Une réponse cinglante
Depuis les découvertes et le début de l’exploitation, le Guyana est devenu le pays qui connaît la plus forte croissance économique de la planète : +62 % en 2022 et encore + 26 % en 2023. Au point d’ailleurs de susciter les envies d’invasion de son voisin le Venezuela qui aimerait bien mettre la main sur ses richesses. Le Venezuela est bien à la tête des premières réserves mondiales de pétrole mais son économie a été torpillée depuis deux décennies par la dictature d’inspiration communiste à la sauce latino-américaine, chère à Jean-Luc Mélenchon, de Hugo Chávez d’abord et Nicolás Maduro ensuite.
Pour en revenir à l’interview de la BBC, elle a pris un ton inattendu quand le journaliste de la BBC a abordé la question de l’impact sur les émissions de gaz à effet de serre de l’exploitation des ressources en hydrocarbures du pays. « Au cours des deux prochaines décennies, il est prévu que pour 150 milliards de dollars de pétrole et de gaz seront extraits du sous-sol de vos côtes. C’est un chiffre extraordinaire. Mais cela signifie aussi, selon de nombreux experts, que 2 milliards de tonnes de CO2 provenant de ses réserves seront émises dans l’atmosphère ? »
La réponse a été immédiate et cinglante. « Je vous arrête tout de suite, a répondu Mohamed Irfaan Ali. Savez-vous que nous avons une forêt éternelle qui est de la taille du Royaume-Uni et de l’Irlande combinée et absorbe bien plus de carbone que ce que nous allons émettre. Elle représente 19,5 gigatonnes de carbone ! Une forêt que nous avons préservée avec l’aide de personne et sans la moindre compensation. Au nom de quoi avez-vous le droit de nous donner des leçons sur le changement climatique… Tout cela, c’est l’hypocrisie qui existe dans le monde. »
Sénégal et Inde
Il y a quelques années, Macky Sall, alors président du Sénégal, justifiait de la même façon l’exploitation à venir des gisements de gaz découverts le long des côtes du pays. « Comment pouvez-vous dire aux gens en Afrique, où la moitié de la population n’a pas d’électricité… Laissez vos ressources dans le sol ! Cela n’a aucun sens et ce n’est pas juste. »
« À l’heure où les pays d’Afrique et des Caraïbes progressent à grands pas dans l’exploitation des réserves de pétrole et de gaz récemment découvertes, les pays dont le développement a été stimulé par les hydrocarbures accélèrent leurs efforts de transition vers un avenir fondé sur les énergies renouvelables.
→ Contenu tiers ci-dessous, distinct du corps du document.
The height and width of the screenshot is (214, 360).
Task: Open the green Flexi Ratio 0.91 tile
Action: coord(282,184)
Cette transition a vu les pays riches établir un “agenda vert” qui ne prend pas en compte les besoins économiques de l’Afrique », écrivait en novembre 2023 la Chambre africaine de l’énergie.
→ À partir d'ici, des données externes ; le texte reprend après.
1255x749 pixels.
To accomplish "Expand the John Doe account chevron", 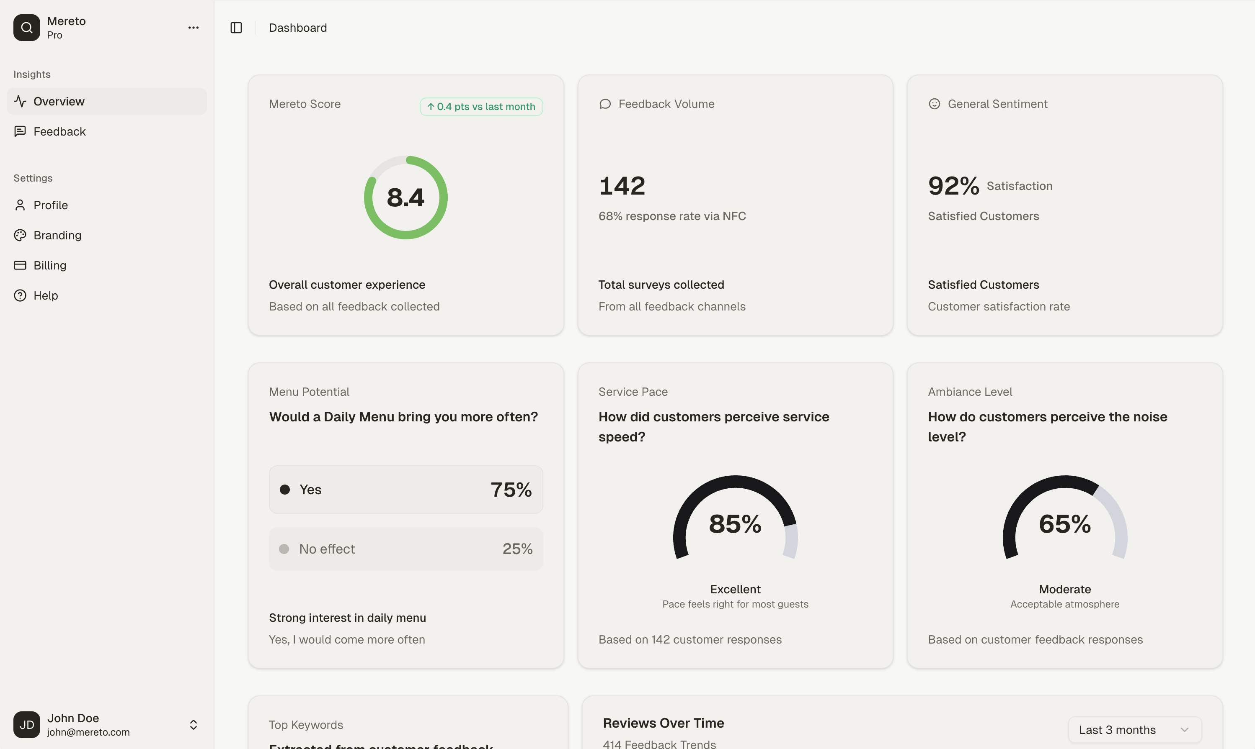I will (x=194, y=724).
De la même façon encore, en avril dernier, le Premier ministre indien Narendra Modi se félicitait publiquement du record de production de charbon et de lignite du pays qui a atteint 937 millions de tonnes sur l’année fiscale 2022-2023. « Cela assure la marche de l’Inde vers son autonomie dans un domaine vital. »
L’énergie est l’économie
Les leçons de morale des pays occidentaux ne passent plus… Encore moins, si on remet les choses dans leur contexte. La richesse matérielle d’un pays et de ses habitants est étroitement liée à sa consommation d’énergie. L’activité économique, 99 % du produit intérieur brut, peut se résumer à des transferts d’énergie. Contrairement à une erreur souvent commise, y compris par les économistes, l’énergie n’est pas un intrant comme les autres dans une économie. Elle est l’économie ! Les niveaux de vie sont étroitement définis par la quantité d’énergie disponible. La quasi-totalité des humains, où qu’ils soient, et même la plupart de ceux qui professent le contraire, aspirent perpétuellement à un meilleur niveau de vie.
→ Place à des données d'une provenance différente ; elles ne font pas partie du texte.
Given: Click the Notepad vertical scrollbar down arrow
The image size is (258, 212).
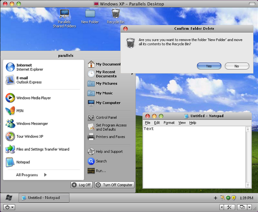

Le monde en développement est confronté à des problèmes immédiats et pressants : le transport, le logement, l’accès à l’énergie, les questions de santé publique, d’eau potable, d’hygiène, d’éducation. La réduction des émissions ne peut pas être une priorité à moins que quelqu’un paye pour cela ou qu’on ne parvienne à développer des sources ou des vecteurs d’énergie bas-carbone ayant des coûts équivalents aux combustibles fossiles. C’est très loin d’être le cas.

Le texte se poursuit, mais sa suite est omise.